• STATED EXERCISE
Reproduce the records in the stretch from the line containing "Open the Code tab" through the line containing "coord(655,111)", substituting "Hip" for "Knee" and leaving everything else unchanged.

• RAW DATA
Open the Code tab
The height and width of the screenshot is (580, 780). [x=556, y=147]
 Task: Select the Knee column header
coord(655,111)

==

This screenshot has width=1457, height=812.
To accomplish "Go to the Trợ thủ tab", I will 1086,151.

• ANSWER TO THIS PROBLEM
Open the Code tab
The height and width of the screenshot is (580, 780). [x=556, y=147]
 Task: Select the Hip column header
coord(655,111)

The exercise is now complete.